How Compiler Works

By Xah Lee. Date: . Last updated: .

warning: work in progress.

compiler → translates a computer language A to B. Typically, translates a higher level language such as ruby, C, to machine code.

interpreter → is like a compiler, but translate a small bit of code at a time, and also run it. (when you use interactive command line interface of a language (aka REPL (read eval print loop)), it's interpreter doing the work.)

Assembly language → a low level language that still make sense to human.

A line of assembly language looks like this:

MOV AL, 61h       ; Load AL with 97 decimal (61 hex)

machine code → set of instructions executed directly by CPU. Each CPU has different machine language. Machine code is basically a sequence of 0 and 1s.

Assembler → software that translates assembly language code into machine code.

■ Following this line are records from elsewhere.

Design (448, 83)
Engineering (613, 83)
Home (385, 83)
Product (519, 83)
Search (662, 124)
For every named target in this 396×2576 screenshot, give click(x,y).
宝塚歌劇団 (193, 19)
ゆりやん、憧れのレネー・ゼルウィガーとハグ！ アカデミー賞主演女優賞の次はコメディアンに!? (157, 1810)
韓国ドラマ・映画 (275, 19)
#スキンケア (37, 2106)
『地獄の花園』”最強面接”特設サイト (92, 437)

The output of assembler is called object file. (it may generate more than one.)

linker → software that takes the object files of assembler's object files into one executable file.

loader → part of the operating system that loads (aka run, execute) a file.

Compiler Phases

The task of a compiler is usually divided into 2 steps.

  1. analysis → This is parsing: Read source code, understand what it means, output intermediate code.
  2. synthesis → Reads intermediate code, and generate machine code or target language code.
parser flow diagram
parser flow diagram

When compiler translates language A to B, usually it generates a intermediate representation first, then from that, to B.

intermediate language → (aka bytecode) This is a language created by compiler after parsing (aka syntactic analysis). After parsing, the semantics of the source code is known, and this info is the intermediate language. Intermediate language is useful because: ① breaks compiler software into components for easier management. ② is often portable (that is, not hardware dependent). ③ can be used to generate different target language.

One example of intermediate code is known as three-address code.

t1 := b * b
t2 := 4 * a
t3 := t2 * c
t4 := t1 - t3
t5 := sqrt(t4)
t6 := 0 - b
t7 := t5 + t6
t8 := 2 * a
t9 := t7 / t8
x := t9
example of three-address code.

Phases of Parser

The analysis part, is called parsing, done by parser. Parsing usually has the following phases:

  1. lexical analysis
  2. syntactic analysis
  3. semantic analysis

lexical analysis → is the first step of parsing. It takes a input string, and lexical grammar, then breaks the input string into a sequence of syntactical units, each is called a lexeme. The software that does lexical analysis is called lexer → (aka tokenizer, scanner)

For example, given code of ruby, print 3+2;, the lexemes are

  1. print
  2. 3
  3. +
  4. 2
  5. ;

token → a lexeme with extra info, such as what type the lexeme is. e.g. keyword, operator, identifier, number, string.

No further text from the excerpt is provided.